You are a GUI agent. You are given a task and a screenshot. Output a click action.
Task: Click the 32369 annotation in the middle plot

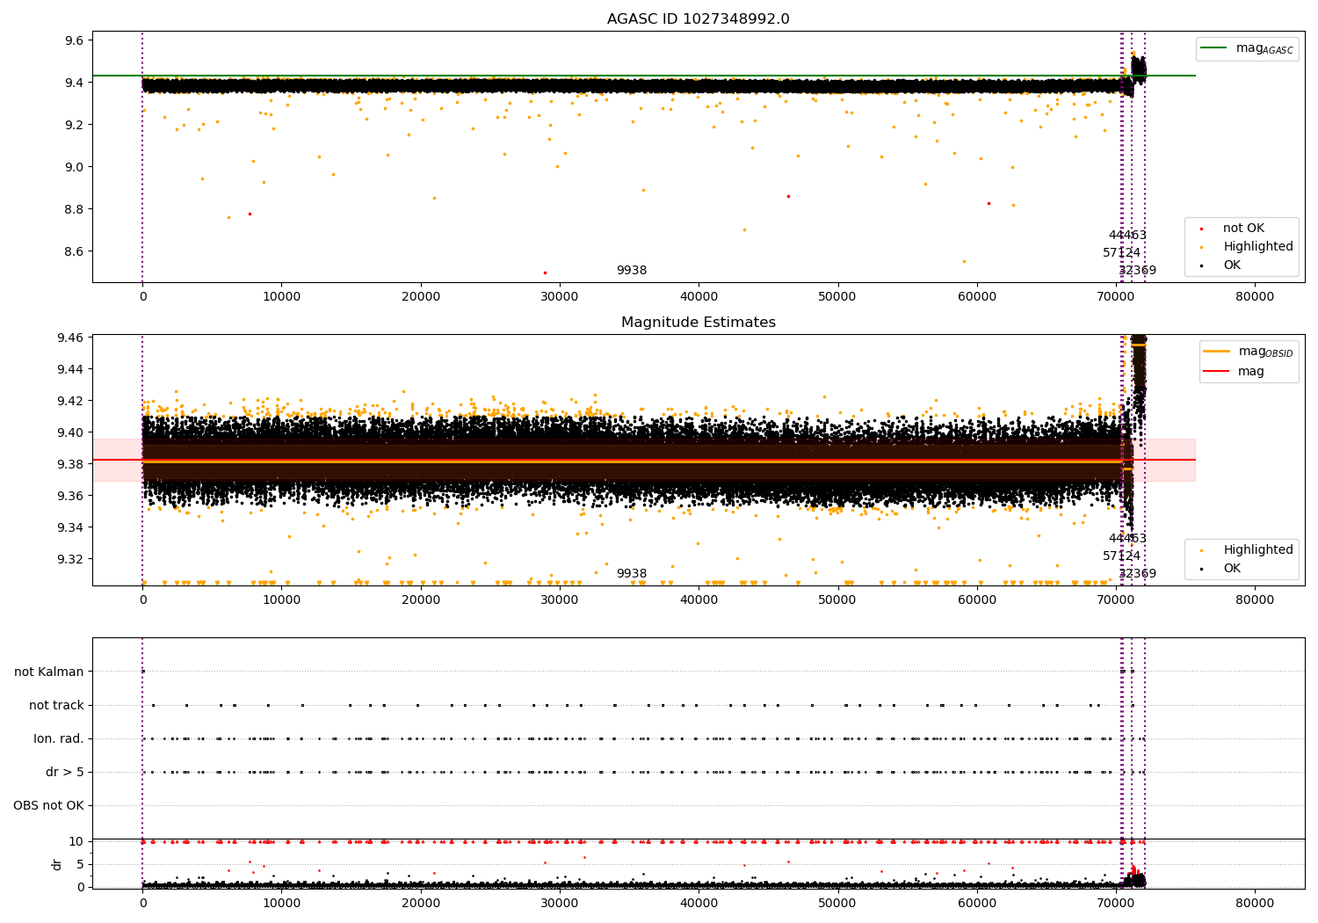pyautogui.click(x=1137, y=574)
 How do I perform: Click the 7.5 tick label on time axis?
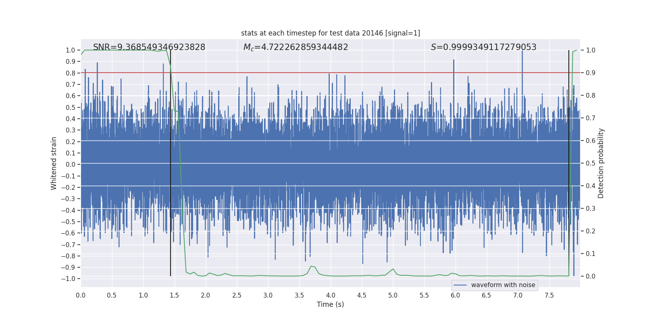[549, 296]
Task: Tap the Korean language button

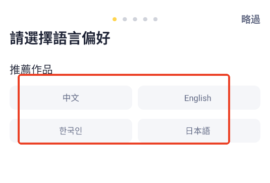Action: (x=71, y=130)
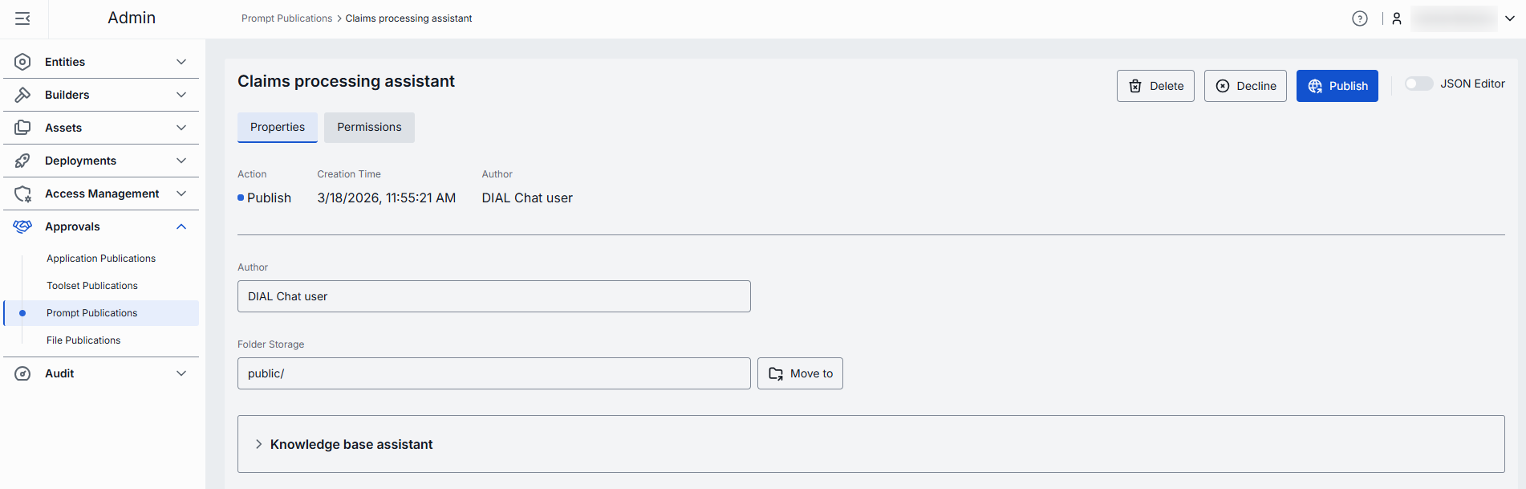Switch to the Permissions tab

(x=369, y=127)
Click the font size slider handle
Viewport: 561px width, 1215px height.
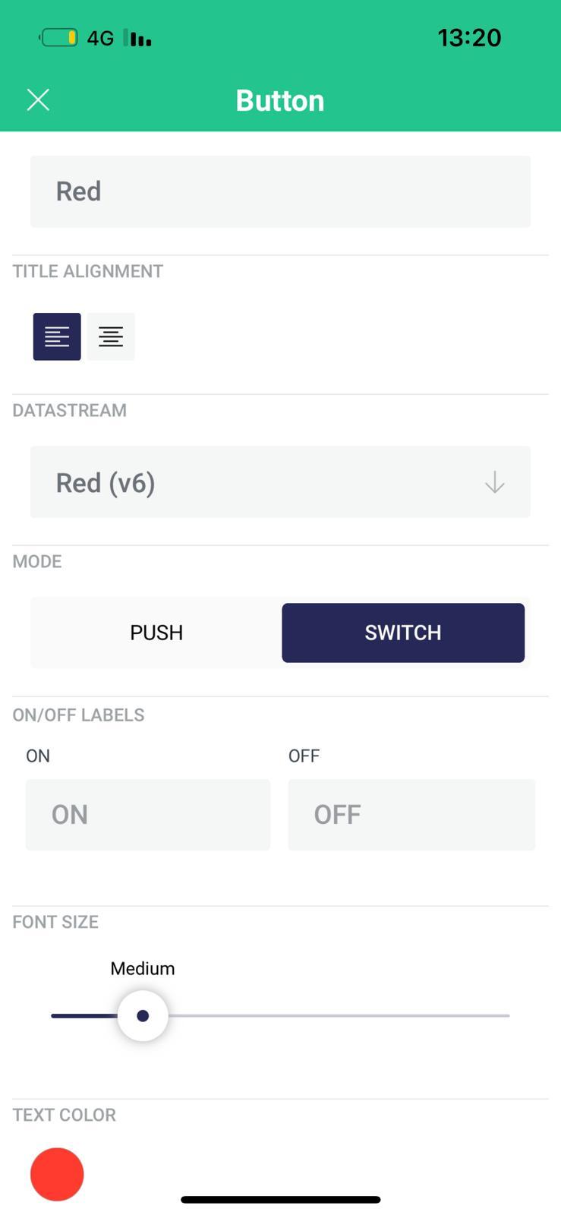pos(143,1016)
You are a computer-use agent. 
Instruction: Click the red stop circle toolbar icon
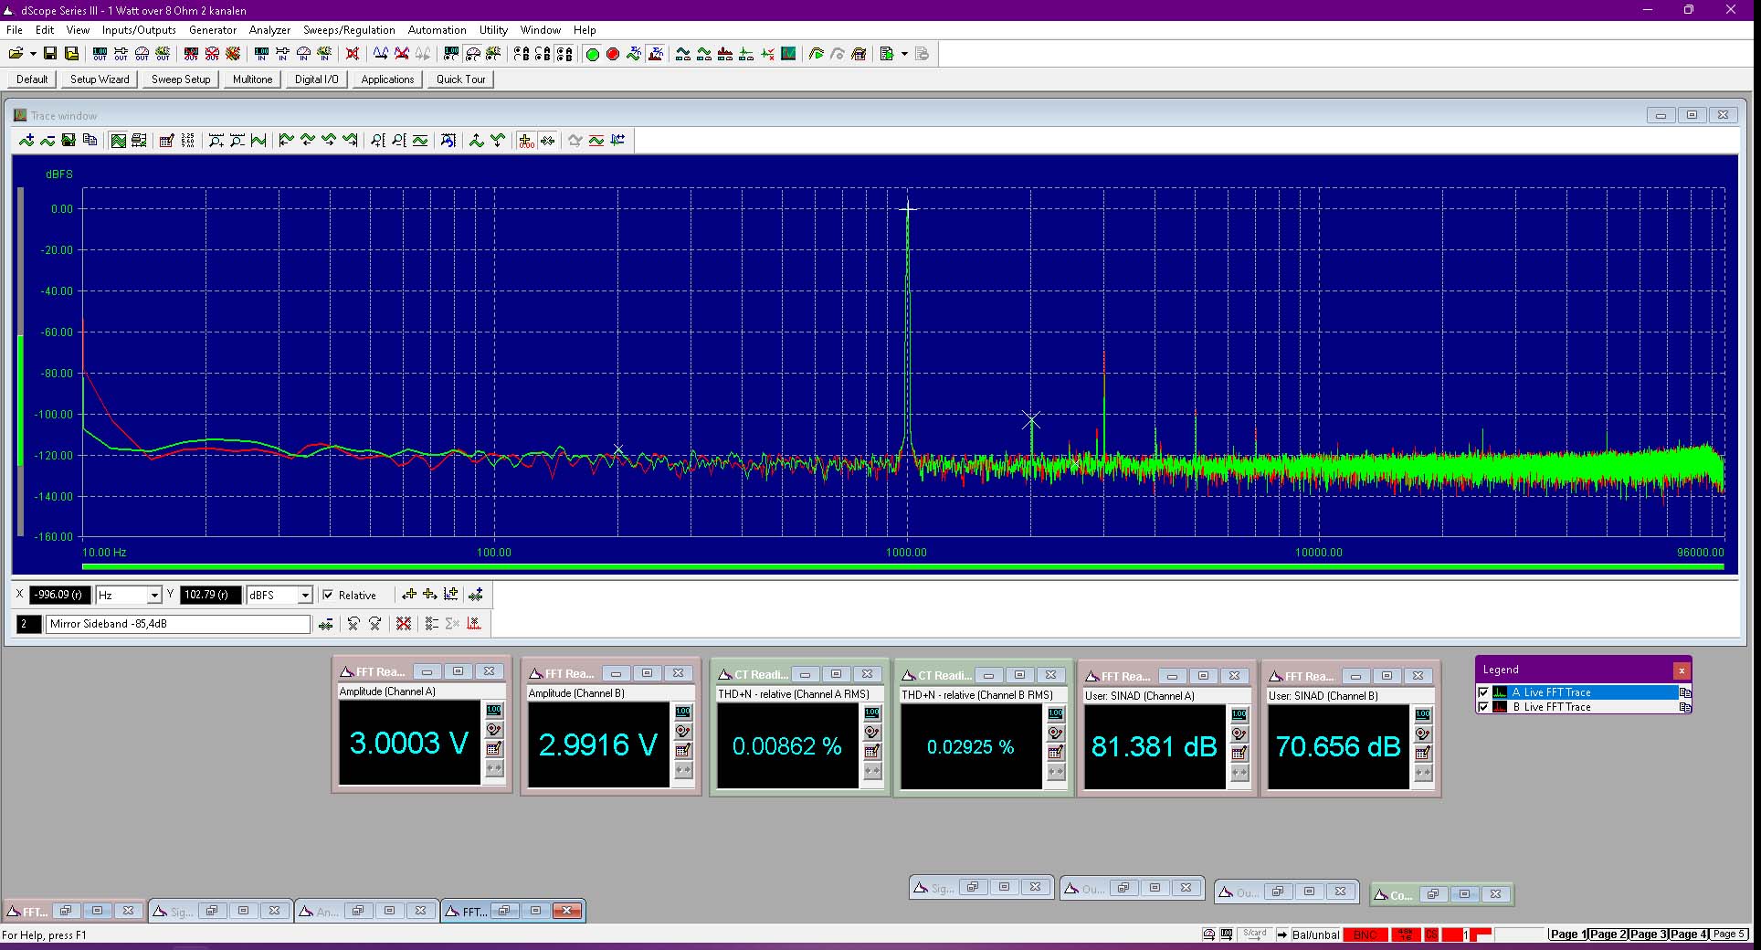tap(613, 54)
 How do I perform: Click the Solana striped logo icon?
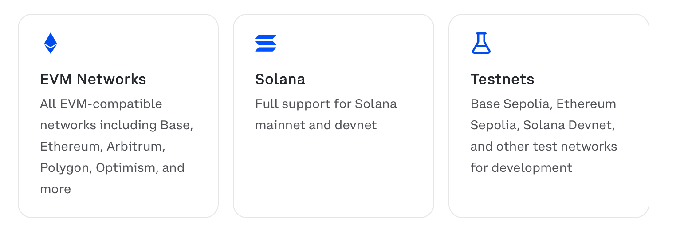pyautogui.click(x=266, y=43)
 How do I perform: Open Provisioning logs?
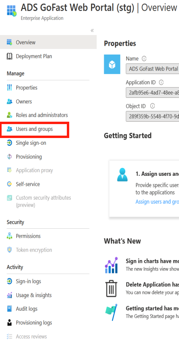tap(34, 323)
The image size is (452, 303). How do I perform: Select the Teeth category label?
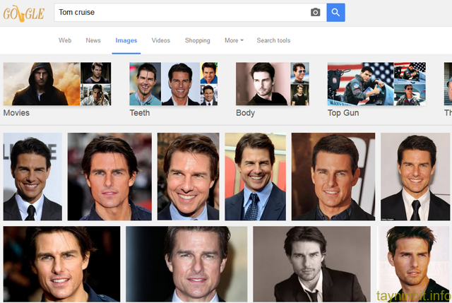[x=140, y=113]
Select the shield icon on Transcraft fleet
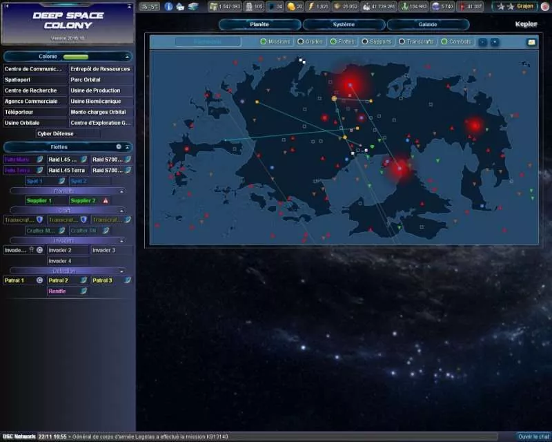Screen dimensions: 552x442 pyautogui.click(x=41, y=218)
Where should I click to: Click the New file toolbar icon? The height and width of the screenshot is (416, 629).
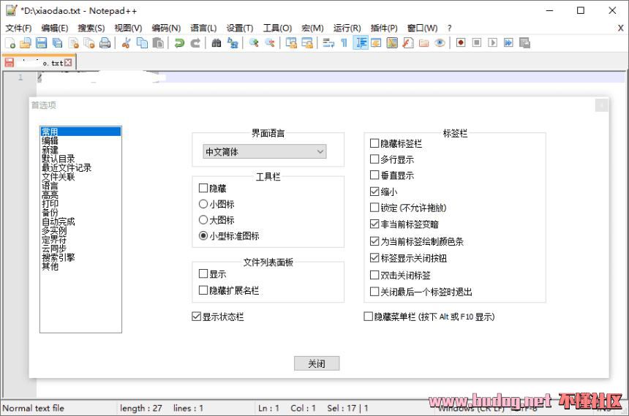pyautogui.click(x=10, y=43)
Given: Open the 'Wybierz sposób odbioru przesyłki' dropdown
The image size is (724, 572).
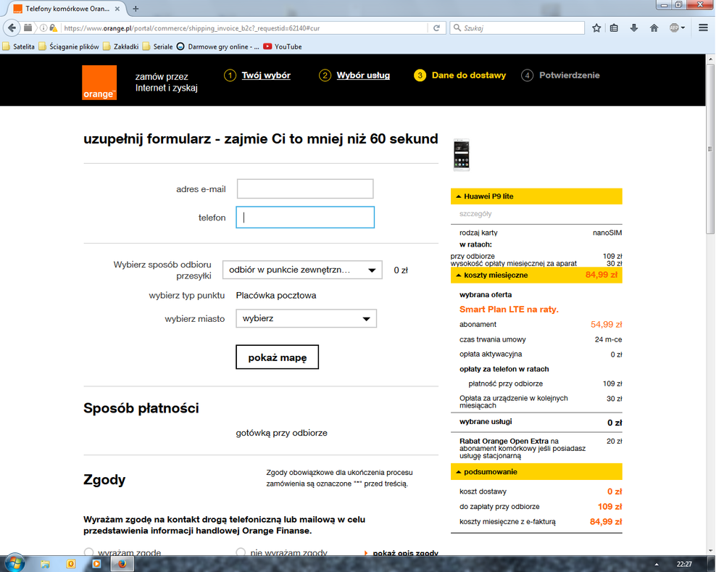Looking at the screenshot, I should coord(301,270).
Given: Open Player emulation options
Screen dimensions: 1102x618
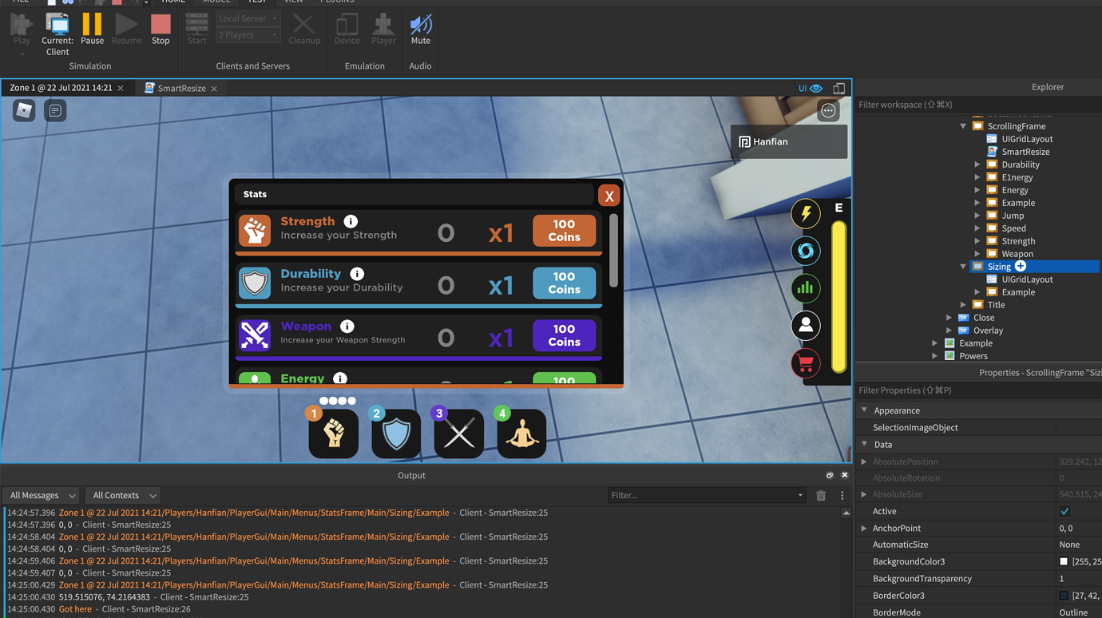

■ ■ ■ ■ ■ ■ ■

**Your instructions:**
Exactly as written, restate the listing above with its pictures omitted.

**Result of the exercise:**
You are a GUI agent. You are given a task and a screenshot. Output a click action.
Task: Click the 32369 annotation in the middle plot

pyautogui.click(x=1137, y=574)
 How do I perform: Click the 7.5 tick label on time axis?
[549, 296]
Task: Tap the Korean language button

Action: (x=71, y=130)
Switch to the Permissions tab

(x=369, y=127)
Click the font size slider handle
Viewport: 561px width, 1215px height.
pos(143,1016)
You are a computer-use agent. 
Instruction: Click the red stop circle toolbar icon
tap(613, 54)
 How do I perform: Click the Solana striped logo icon?
pyautogui.click(x=266, y=43)
 How do I perform: Open Provisioning logs?
tap(34, 323)
The image size is (452, 303). How do I perform: Select the Teeth category label?
[x=140, y=113]
Select the shield icon on Transcraft fleet
Screen dimensions: 552x442 pyautogui.click(x=41, y=218)
Where should I click to: Click the New file toolbar icon? The height and width of the screenshot is (416, 629).
pyautogui.click(x=10, y=43)
Given: Open the 'Wybierz sposób odbioru przesyłki' dropdown
The image size is (724, 572).
Looking at the screenshot, I should coord(301,270).
Given: Open Player emulation options
Screen dimensions: 1102x618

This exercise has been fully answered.